McCullough called the Crown’s theory “overtly speculative,” saying there was no evidence to prove that sequence of events.
“It is a garbage theory and it’s all they’ve got,” he told the jury.
McCullough said there were no “drag marks” from the path into the forest and a “lack of witnesses.”
He said it is unlikely that no one would have heard or seen the struggle. He said the trial heard about how about 10 to 12 officers had gone to canvass for witnesses in the park a week later, during the same time they believe the girl died, but could not keep up with the crowds.
“One thing after another doesn’t add up,” McCullough said.
He said the Crown’s case rests on the belief it would have been out of character for the teen to have sex with Ali.
“I don’t think its outlandish to suggest that (she) may have found him attractive,” McCullough said.
“I emphasize, ladies and gentleman, how little you know about either of them and how little any of us can really know about personal lives.”

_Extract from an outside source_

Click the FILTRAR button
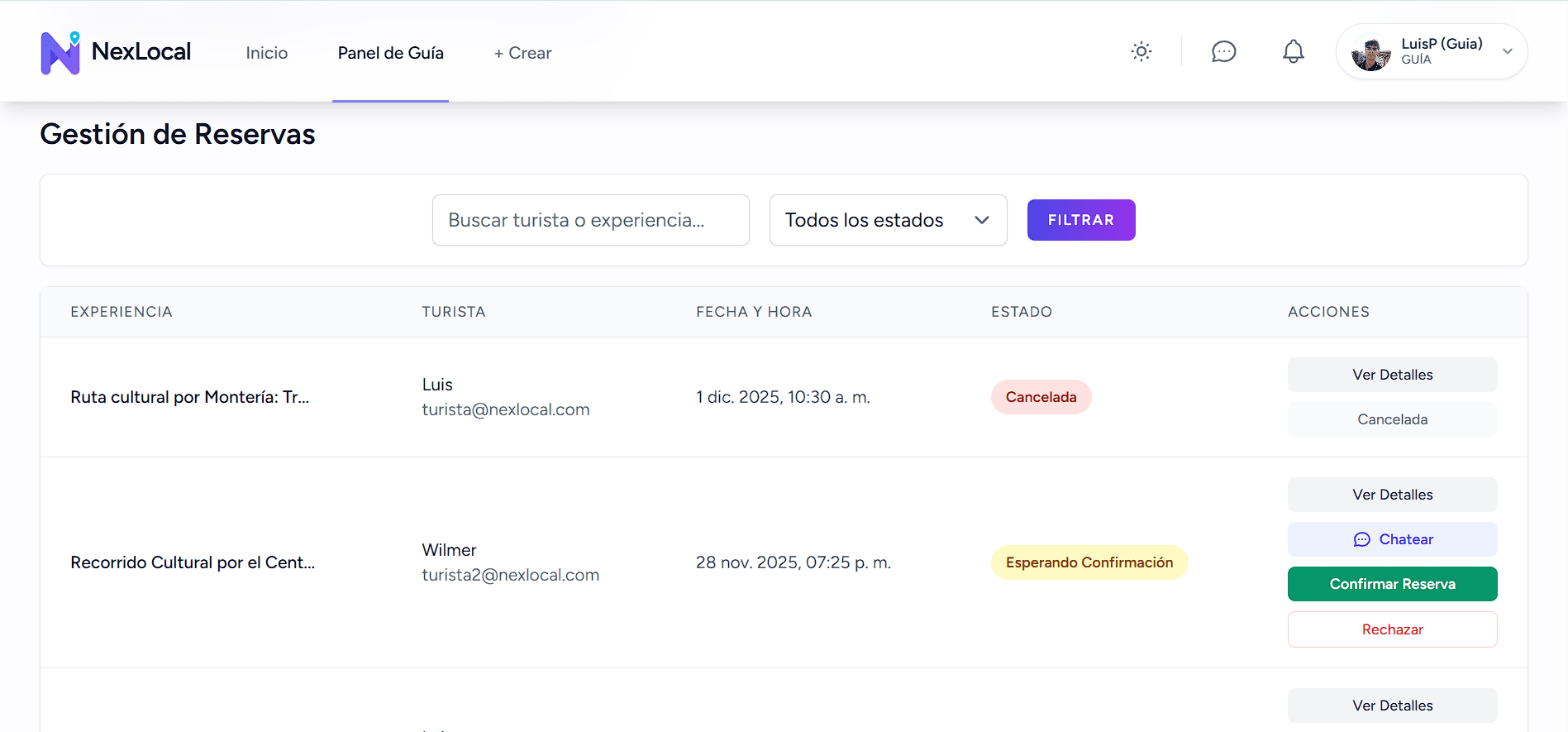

He pointed again to the lack of defensive wounds found on the girls body.
“No defensive wounds is consistent with consensual non-forced sex. Defensive wounds (are) consistent with a struggle,” McCullough said.
McCullough told the jury Thursday that the Crown had not proved its case and that the jury could not find Ali guilty of murder simply because he “had sex” with the girl.
On Friday, he said it is not reasonable to conclude the two did not know each other, noting that the Crown only presented cellphone records at trial.
He suggested Ali and the girl could have communicated through other means, including social media apps.
“We don’t even know what apps she had on her phone” he said.
McCullough said the Crown’s theory of the crime was “overly speculative,” while the “stronger inference” is that “the body was dumped where it was found, probably hours later in the cover of night.”
He said the forensic pathologist told the trial that he could not say whether the girl was “brought to the park dead or alive” or “whether she was killed where her body was found.”
“You can’t convict someone when such glaring questions exist on the evidence,” he told the jury.
Justice Lance Bernard will give his final instructions to the jury before members begin their deliberations.